Tarefa do exercício A: Segundo o trecho sobre Marta, em quem ela procurou projetar sua culpa?

Trecho de origem:

☆ ☆ ☆ ☆ ☆ ☆ ☆

A essa altura, as panelas não eram as únicas coisas que ferviam naquela casa. O que começou com um ato genuíno de bondade, tomou um caminho inesperado de ira e de acusações. Marta estava fervendo de raiva e procurou de todas as maneiras possíveis projetar sua culpa em Maria. Por isso ela disse o que lemos (Lc 10.40):
“Senhor, não o incomoda que minha irmã fique aí sentada enquanto eu faço todo o trabalho? Diga-lhe que venha me ajudar!”
A mudança de Marta
Por conta dessa atitude pecaminosa, a reputação de Marta ficou maculada ao longo das épocas. Então, em sua defesa, deixemos pelo menos duas coisas bem claras:
Em primeiro lugar, é visível, quando observamos em relatos bíblicos futuros, que Marta sofreu algumas transformações em seu caráter, decorrentes desse incidente; ela foi se amadurecendo (Jo 11.17-27). Em segundo lugar, é visível que Marta era uma mulher que estava sempre pronta para servir (Lc 10.38-42; Jo 11.17-27 e 12.1-2).

☆ ☆ ☆ ☆ ☆ ☆ ☆

Tarefa do exercício B: Reescreva como tabela Markdown, com as colunas Nº e Linha, somente o trecho dos registros que vai da linha que contém "You are a computer-use agent. Screen dimensions: 176x116" até a linha que contém "pyautogui.click(x=268, y=34)", ambas incluídas. Omita as linhas em branco.

☆ ☆ ☆ ☆ ☆ ☆ ☆

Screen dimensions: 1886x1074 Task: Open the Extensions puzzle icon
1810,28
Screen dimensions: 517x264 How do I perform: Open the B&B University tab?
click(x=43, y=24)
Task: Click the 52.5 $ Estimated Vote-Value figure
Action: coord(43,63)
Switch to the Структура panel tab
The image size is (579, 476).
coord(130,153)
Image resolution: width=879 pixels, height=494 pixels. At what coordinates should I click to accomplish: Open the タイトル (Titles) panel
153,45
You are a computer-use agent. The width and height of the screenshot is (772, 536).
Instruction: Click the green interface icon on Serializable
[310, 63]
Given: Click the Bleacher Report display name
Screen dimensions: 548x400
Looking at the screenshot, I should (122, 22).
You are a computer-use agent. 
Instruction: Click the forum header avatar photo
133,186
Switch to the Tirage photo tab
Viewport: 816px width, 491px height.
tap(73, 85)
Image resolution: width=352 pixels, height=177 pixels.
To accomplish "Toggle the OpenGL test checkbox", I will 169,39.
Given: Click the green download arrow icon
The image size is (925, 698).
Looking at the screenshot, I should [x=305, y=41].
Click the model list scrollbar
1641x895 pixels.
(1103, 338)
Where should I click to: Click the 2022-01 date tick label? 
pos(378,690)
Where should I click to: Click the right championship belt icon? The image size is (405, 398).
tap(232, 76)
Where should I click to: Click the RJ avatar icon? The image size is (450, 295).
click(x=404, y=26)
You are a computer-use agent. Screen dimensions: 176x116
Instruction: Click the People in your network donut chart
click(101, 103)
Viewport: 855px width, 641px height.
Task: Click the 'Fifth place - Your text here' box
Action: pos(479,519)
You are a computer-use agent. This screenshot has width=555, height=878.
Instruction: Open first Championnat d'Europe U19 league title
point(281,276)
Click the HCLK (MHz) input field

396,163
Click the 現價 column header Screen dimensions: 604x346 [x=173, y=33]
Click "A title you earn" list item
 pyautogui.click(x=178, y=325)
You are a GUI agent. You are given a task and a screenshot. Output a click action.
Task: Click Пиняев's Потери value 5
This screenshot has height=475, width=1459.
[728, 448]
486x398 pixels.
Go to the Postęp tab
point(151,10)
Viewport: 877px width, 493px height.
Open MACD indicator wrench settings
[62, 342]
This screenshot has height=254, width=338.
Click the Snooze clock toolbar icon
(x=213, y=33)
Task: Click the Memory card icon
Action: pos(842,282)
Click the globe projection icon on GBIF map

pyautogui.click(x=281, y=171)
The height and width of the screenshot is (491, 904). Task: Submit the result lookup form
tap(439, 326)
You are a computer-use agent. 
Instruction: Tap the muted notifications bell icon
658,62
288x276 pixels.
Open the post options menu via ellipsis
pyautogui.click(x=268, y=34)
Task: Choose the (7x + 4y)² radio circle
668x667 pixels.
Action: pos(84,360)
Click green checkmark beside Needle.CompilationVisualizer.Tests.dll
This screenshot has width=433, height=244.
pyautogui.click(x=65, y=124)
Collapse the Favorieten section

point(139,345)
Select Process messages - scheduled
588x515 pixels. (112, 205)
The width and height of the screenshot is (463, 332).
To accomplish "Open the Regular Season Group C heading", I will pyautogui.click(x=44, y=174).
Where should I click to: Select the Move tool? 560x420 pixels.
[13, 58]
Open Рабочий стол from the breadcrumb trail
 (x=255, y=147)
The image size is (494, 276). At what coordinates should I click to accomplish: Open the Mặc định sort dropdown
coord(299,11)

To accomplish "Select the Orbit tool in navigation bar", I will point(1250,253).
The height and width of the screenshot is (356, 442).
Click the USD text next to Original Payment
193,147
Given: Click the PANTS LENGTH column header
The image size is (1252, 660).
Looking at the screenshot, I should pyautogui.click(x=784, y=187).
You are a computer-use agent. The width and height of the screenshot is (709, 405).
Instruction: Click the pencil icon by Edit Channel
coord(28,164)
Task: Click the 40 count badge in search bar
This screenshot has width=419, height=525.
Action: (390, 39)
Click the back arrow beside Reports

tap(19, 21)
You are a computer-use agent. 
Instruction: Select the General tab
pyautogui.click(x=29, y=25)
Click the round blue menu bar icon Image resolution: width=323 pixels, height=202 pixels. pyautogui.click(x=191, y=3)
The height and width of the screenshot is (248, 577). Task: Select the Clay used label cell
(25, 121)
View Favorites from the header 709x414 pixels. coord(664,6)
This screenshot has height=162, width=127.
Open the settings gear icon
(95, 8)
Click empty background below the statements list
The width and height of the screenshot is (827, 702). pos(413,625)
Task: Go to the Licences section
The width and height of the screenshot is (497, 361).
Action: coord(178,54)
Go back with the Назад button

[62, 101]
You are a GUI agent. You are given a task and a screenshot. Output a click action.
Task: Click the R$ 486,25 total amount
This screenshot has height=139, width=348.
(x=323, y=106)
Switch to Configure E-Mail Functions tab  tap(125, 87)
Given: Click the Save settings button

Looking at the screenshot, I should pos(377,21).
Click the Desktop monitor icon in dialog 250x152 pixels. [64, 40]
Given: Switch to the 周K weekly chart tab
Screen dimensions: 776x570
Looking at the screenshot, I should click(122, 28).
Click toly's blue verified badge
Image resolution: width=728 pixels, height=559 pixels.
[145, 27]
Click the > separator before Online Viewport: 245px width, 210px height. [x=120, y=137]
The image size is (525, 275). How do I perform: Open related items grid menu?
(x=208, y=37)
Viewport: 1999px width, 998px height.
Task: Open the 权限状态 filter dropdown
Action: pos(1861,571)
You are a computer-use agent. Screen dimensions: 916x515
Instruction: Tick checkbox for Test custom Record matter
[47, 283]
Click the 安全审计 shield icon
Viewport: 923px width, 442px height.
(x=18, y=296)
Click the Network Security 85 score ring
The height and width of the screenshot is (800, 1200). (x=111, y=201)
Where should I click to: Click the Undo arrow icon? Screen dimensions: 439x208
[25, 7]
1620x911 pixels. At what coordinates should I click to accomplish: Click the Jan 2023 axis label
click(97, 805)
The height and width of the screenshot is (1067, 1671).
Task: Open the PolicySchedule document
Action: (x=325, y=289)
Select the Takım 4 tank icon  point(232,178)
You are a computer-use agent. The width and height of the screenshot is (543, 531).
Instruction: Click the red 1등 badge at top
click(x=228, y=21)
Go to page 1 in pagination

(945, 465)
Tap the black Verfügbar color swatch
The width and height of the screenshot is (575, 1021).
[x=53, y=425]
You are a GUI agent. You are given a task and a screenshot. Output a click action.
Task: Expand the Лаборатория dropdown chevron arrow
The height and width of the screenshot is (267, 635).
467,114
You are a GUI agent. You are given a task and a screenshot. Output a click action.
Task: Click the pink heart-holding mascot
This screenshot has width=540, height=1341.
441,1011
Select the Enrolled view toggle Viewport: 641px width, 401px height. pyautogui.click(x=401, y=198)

☆ ☆ ☆ ☆ ☆ ☆ ☆

Resultado final A: Em Maria.

Resultado final B:
| Nº | Linha |
|---|---|
| 1 | You are a computer-use agent. Screen dimensions: 176x116 |
| 2 | Instruction: Click the People in your network donut chart |
| 3 | click(101, 103) |
| 4 | Viewport: 855px width, 641px height. |
| 5 | Task: Click the 'Fifth place - Your text here' box |
| 6 | Action: pos(479,519) |
| 7 | You are a computer-use agent. This screenshot has width=555, height=878. |
| 8 | Instruction: Open first Championnat d'Europe U19 league title |
| 9 | point(281,276) |
| 10 | Click the HCLK (MHz) input field |
| 11 | 396,163 |
| 12 | Click the 現價 column header Screen dimensions: 604x346 [x=173, y=33] |
| 13 | Click "A title you earn" list item |
| 14 |  pyautogui.click(x=178, y=325) |
| 15 | You are a GUI agent. You are given a task and a screenshot. Output a click action. |
| 16 | Task: Click Пиняев's Потери value 5 |
| 17 | This screenshot has height=475, width=1459. |
| 18 | [728, 448] |
| 19 | 486x398 pixels. |
| 20 | Go to the Postęp tab |
| 21 | point(151,10) |
| 22 | Viewport: 877px width, 493px height. |
| 23 | Open MACD indicator wrench settings |
| 24 | [62, 342] |
| 25 | This screenshot has height=254, width=338. |
| 26 | Click the Snooze clock toolbar icon |
| 27 | (x=213, y=33) |
| 28 | Task: Click the Memory card icon |
| 29 | Action: pos(842,282) |
| 30 | Click the globe projection icon on GBIF map |
| 31 | pyautogui.click(x=281, y=171) |
| 32 | The height and width of the screenshot is (491, 904). Task: Submit the result lookup form |
| 33 | tap(439, 326) |
| 34 | You are a computer-use agent.  |
| 35 | Instruction: Tap the muted notifications bell icon |
| 36 | 658,62 |
| 37 | 288x276 pixels. |
| 38 | Open the post options menu via ellipsis |
| 39 | pyautogui.click(x=268, y=34) |